*ЗАДАНИЕ*
Продолжите текст о сомнениях перед звонком Адаму Адамовичу, начав сразу после его последнего предложения.

***** ТЕКСТ

Моё богатое в других случаях воображение, легко находившее выход из самого безвыходного, подчас, положения, на этот раз бездействовало, пассивно наблюдая, как я мучалась в поисках разумного предлога позвонить Адаму Адамовичу и попросить его о личной встрече.

«Предположим, я наберусь храбрости, и вот сейчас, сию же секунду позвоню ему, – размышляла я. – Но где гарантия, что он не посмеётся над моей просьбой? Если же он и согласится встретиться со мной, – продолжала я развивать свою мысль, – что получится из этой беседы? Сумею ли я написать о нём так, чтобы люди, никогда не встречавшиеся с ним, поверили мне? Чтобы они увидели его не только моими глазами, но и глазами тех советских людей, которые в разные годы работали и жили со своими семьями в Норвегии, хорошо помнят и, конечно же, любят его! Ведь он единственный врач, к которому обращались в прошлом и продолжают обращаться сегодня, в случае необходимости, работники нашего посольства, торгпредства и других советских организаций в Норвегии на протяжении не много не мало – сорока лет!.. Но даже если я напишу этот очерк, и, с моей точки зрения, напишу удачно, возьмётся ли кто опубликовать этот материал? – моё имя никому ничего не говорит. Если же его не опубликуют, как я буду выглядеть в глазах человека, поверившего мне на слово и согласившегося рассказать о себе, своей жизни?»

**********
***** ИСХОДНЫЕ СТРОКИ

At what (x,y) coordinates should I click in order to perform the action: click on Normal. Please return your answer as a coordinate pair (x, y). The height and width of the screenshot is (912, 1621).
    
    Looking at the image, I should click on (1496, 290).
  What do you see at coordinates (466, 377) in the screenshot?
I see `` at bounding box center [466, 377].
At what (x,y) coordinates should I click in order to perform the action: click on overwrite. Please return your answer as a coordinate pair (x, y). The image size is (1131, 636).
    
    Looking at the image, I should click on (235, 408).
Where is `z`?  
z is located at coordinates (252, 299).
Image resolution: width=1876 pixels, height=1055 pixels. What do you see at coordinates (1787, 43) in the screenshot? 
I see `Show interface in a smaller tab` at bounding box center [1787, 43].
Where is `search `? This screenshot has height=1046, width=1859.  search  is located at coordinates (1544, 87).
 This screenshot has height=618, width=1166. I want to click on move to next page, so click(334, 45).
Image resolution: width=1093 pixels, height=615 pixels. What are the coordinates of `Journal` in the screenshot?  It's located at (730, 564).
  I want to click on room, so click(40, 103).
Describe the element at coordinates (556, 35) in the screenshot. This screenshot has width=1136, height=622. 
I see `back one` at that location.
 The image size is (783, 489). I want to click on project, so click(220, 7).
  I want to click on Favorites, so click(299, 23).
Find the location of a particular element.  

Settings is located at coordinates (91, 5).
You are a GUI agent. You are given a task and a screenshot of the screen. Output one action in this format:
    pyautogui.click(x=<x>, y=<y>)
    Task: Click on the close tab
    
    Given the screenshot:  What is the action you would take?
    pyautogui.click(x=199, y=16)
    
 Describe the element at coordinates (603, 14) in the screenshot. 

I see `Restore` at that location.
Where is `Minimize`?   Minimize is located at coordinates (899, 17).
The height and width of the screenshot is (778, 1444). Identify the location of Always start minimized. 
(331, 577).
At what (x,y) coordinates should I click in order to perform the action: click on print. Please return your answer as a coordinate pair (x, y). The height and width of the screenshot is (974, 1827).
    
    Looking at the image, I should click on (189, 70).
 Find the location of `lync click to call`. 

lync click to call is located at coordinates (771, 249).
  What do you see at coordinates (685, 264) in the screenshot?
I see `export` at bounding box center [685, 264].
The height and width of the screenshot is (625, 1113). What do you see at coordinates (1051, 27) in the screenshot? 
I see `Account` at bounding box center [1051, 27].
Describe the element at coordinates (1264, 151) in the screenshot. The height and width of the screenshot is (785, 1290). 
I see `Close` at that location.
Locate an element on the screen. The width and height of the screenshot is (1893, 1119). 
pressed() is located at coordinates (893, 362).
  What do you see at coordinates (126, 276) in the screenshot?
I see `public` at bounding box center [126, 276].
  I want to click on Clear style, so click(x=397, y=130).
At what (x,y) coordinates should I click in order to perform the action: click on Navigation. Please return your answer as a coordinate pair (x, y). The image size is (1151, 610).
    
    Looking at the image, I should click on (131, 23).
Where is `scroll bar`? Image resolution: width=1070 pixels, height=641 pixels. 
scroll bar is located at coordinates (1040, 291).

**********

*ОТВЕТ*
Одним словом, неделя проходила за неделей, месяц за месяцем, они, в свою очередь, складывались в годы, а я всё не могла решиться позвонить Адаму Адамовичу и попросить его о личной встрече. От одной мысли, что он может отказать мне, всё внутри сжималось от страха. И я уже склонялась к мысли, что лучше отказаться от своей навязчивой идеи, чем в очередной раз стать мишенью для насмешек со стороны некоторых наших женщин, не упускавших случая, как мне казалось, чтобы клюнуть меня своими язычками.

Моя легко воспламеняющаяся, ранимая душа и без того была к тому времени в ранах и кровоподтёках, так как с юных лет несла на себе следы бездушного ко мне отношения со стороны людей, далёких от понимания сути человека, от рождения наделённого поэтической душой. В стихотворении «Воспоминания», посвящённом матери, написанном в Осло (я декламирую его мысленно каждый раз, когда возникает необходимость успокоить свои разбушевавшиеся мысли и чувства), об этих свойствах моей души сказано гораздо полнее и убедительней, чем этого можно достичь, написав целую повесть автобиографического характера. Именно в способности поэтического слова аккумулировать в себе самые сокровенные свойства и качества, заключенные в душе и сердце будущего поэта, Поэзия и отличается от Прозы. Но дадим слово стихам.

ВОСПОМИНАНИЯ
Нежной голубке моей – матери.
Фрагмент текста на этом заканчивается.